2. O impacto para indígenas e terras
Se a tese do marco temporal for aceita pelo STF, indígenas poderão ser expulsos de terras ocupadas por eles, caso não se comprove que estivessem lá antes de 1988 e sem que se considerem os povos que já foram expulsos ou forçados a saírem de seus locais de origem. Processos de demarcação de terras indígenas históricos, que se arrastam por anos, poderão ser suspensos.
O marco temporal também irá facilitar que áreas que não deveriam ter titularidade, por pertencerem aos indígenas, protegendo física e culturalmente povos originários, possam ser privatizadas e comercializadas. A comercialização responde ao interesse do setor ruralista.
3. Por que o caso foi parar no STF
Em 2013, o TRF-4 havia aceito a tese do marco temporal ao conceder ao Instituto do Meio Ambiente de Santa Catarina a reintegração de posse de uma área que é parte da Reserva Biológica do Sassafrás, onde fica a Terra Indígena Ibirama LaKlãnõ. Na região, vivem os povos xokleng, guarani e kaingang.
A decisão do TRF-4 mantinha entendimento de 2009, de outra decisão da Justiça Federal em Santa Catarina.

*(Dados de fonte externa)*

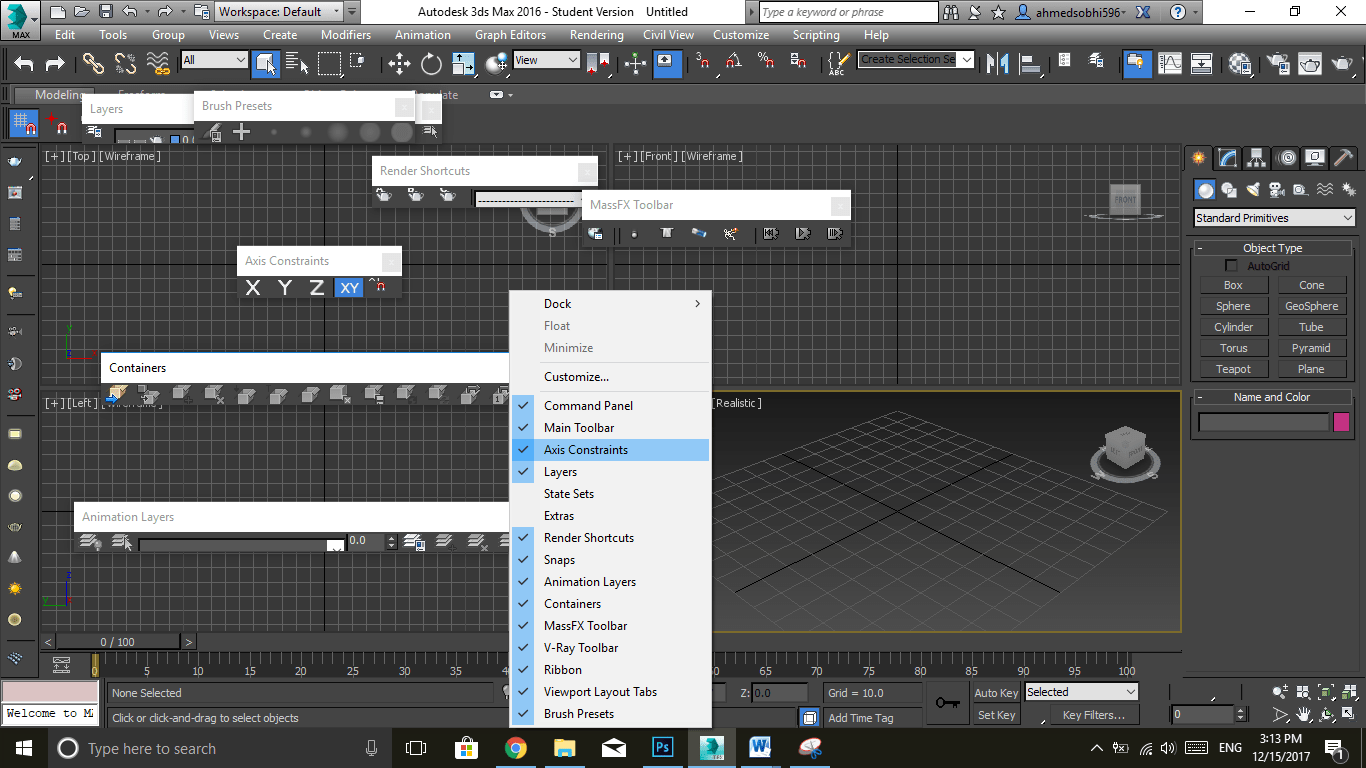The width and height of the screenshot is (1366, 768).
Task: Click the magenta object color swatch
Action: [x=1341, y=422]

Agora, o STF julga um recurso da Fundação Nacional do Índio (Funai) que questiona a decisão do TRF-4. E o que for decidido pelos ministros da Corte criará um entendimento que poderá ser aplicado em situações semelhantes em todo o Brasil.
4. Quando julgamento deve ser retomado
O julgamento no Supremo começou em 26 de agosto, foi suspenso e deve ser retomado em 1o de setembro, com a apresentação de manifestações de entes interessados. São mais de 30 entidades cadastradas para se pronunciar.
5. Marco temporal no Congresso
Além do processo que corre no Judiciário, um projeto que tramita na Câmara dos Deputados tenta transformar a tese do marco temporal em lei. Trata-se do PL no 490/2007, que determina que devem ter direito às terras consideradas ancestrais somente os povos que as estivessem ocupando no dia da promulgação da Constituição Federal, em 5 de outubro de 1988.
A proposta do legislativo altera o Estatuto do Índio para permitir, segundo o texto, um "contrato de cooperação entre índios e não índios", para que estes possam realizar atividades econômicas em terras indígenas. Além disso, a proposta prevê que não indígenas tenham contato com povos isolados "para intermediar ação estatal de utilidade pública".
Proposto originalmente em 207, o texto foi rejeitado na Comissão de Direitos Humanos em 2009. Em 2018, acabou arquivado. No entanto, a proposta foi ressuscitada durante a campanha eleitoral do presidente Bolsonaro, que prometeu acabar com "reserva indígena no Brasil".

Em 29 de junho deste ano, a Comissão de Constituição e Justiça (CCJ) da Câmara dos Deputados, presidida pela deputada Bia Kicis (PSL-DF), entendeu que o texto do PL é constitucional. Agora, a proposta aguarda análise do plenário da Casa, o que não tem data prevista. Se for aprovado no plenário, o texto ainda precisará passar pelo Senado antes de ser, eventualmente, sancionado.